On June 17th, the Securities and Exchange Commission (the “Commission”) issued an order adjusting the dollar amount thresholds for clients of registered advisers to be “qualified clients” under rule 205-3 of the Investment Advisers Act of 1940 (the “Advisers Act”), and thus permitted to pay a “performance fee” under the rule. The Order amends rule 205-3(d)(1) to increase the assets-under-management test from $1,000,000 to $1,100,000, and the dollar amount of the net worth test from $2,100,000 to $2,200,000. The Order will be effective on August 16, 2021.
Section 205 of the Advisers Act generally prohibits a registered investment adviser from entering into or renewing any investment advisory contracts with a client that provides for compensation to the adviser based on a share of capital gains on, or capital appreciation of, the account of a client (a “performance fee”). Both hedge fund performance fees and private equity fund carried interest allocations are forms of performance fees covered by Section 205. Rule 205-3 provides an exemption from the general performance-based fee prohibition for advisers to private funds whose investors (typically limited partners) are “qualified clients” meeting the financial thresholds.
This adjustment was made pursuant to the Dodd-Frank Wall Street Reform and Consumer Protection Act, which amended section 205(e) of the Advisers Act to require the Commission to adjust for the effects of inflation the dollar amount thresholds included in Rule 205-3, rounded to the nearest multiple of $100,000. The Commission made the last adjustment in 2016.

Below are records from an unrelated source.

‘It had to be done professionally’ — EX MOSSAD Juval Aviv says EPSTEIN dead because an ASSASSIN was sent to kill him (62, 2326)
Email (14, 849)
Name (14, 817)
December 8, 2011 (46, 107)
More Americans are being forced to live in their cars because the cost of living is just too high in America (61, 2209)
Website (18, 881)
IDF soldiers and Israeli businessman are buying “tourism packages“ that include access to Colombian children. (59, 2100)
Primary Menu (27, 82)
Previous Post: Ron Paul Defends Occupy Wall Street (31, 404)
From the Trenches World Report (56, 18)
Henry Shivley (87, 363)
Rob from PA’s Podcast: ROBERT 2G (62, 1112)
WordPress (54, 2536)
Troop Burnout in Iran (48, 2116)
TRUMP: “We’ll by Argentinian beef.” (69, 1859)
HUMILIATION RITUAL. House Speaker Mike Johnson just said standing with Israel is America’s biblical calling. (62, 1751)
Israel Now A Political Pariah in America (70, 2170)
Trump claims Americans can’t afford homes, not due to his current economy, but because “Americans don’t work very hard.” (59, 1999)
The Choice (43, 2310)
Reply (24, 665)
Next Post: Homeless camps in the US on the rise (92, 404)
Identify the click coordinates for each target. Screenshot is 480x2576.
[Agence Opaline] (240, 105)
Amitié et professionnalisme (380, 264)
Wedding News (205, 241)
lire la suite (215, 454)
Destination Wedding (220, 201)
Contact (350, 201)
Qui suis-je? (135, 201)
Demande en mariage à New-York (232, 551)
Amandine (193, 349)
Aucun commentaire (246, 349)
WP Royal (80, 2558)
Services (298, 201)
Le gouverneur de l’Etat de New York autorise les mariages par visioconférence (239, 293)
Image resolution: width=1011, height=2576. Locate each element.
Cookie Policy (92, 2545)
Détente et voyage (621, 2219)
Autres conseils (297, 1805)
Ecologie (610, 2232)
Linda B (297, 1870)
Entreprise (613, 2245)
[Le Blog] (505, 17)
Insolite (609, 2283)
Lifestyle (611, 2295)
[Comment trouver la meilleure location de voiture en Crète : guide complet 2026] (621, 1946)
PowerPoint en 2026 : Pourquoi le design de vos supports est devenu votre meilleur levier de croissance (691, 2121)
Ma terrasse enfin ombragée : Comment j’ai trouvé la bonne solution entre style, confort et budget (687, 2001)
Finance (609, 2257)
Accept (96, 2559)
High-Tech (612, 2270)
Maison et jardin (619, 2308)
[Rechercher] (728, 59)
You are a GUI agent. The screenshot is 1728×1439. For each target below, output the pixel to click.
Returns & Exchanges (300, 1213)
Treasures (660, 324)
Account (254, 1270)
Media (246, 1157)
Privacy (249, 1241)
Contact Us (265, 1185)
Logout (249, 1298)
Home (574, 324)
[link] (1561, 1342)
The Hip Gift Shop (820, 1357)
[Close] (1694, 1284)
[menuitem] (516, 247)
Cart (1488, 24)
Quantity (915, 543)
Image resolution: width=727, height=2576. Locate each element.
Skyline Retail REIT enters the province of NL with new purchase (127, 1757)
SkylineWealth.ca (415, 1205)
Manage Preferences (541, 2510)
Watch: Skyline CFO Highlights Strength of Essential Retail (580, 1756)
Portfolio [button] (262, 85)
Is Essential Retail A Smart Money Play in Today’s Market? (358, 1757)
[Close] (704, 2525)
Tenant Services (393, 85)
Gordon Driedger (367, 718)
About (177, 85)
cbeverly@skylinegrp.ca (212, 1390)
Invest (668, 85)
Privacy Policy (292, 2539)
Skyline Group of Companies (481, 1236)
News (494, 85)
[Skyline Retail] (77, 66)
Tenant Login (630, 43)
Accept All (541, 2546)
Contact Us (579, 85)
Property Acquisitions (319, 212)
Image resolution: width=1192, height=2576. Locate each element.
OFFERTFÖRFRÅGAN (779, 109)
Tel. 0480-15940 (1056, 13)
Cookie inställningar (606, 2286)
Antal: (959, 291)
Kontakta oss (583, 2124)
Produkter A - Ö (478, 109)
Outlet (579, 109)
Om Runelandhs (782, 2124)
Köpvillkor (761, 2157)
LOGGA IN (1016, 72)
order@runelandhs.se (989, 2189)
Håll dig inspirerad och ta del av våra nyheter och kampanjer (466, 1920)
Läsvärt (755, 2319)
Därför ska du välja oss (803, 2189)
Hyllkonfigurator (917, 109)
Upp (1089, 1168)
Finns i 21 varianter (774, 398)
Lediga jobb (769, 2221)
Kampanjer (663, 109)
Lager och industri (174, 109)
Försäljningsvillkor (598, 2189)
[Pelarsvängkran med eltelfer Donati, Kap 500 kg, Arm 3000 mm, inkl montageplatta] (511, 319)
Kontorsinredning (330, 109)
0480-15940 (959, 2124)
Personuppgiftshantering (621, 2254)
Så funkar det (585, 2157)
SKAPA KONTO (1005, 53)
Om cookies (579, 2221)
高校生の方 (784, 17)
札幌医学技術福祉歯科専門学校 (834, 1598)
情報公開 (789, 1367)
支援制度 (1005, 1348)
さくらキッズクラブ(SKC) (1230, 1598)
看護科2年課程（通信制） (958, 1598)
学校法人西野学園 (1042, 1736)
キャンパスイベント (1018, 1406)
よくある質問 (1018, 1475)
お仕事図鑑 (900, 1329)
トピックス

The restriction on performance fees applies to registered advisers only, which excludes exempt reporting advisers, foreign private advisers, family offices, etc. The Order does not apply retroactively; thus contractual relationships with clients entered into before August 16, 2021 will not need to change. Although existing investors in section 3(c)(1) funds need not comply with the new thresholds provided they were qualified clients when they made their initial commitment, new investors in existing section 3(c)(1) funds will need to meet the new qualified client thresholds in order to comply with the amended rule. Accordingly, private fund sponsors should consider making revisions to relevant representations in fund subscription and transfer agreements.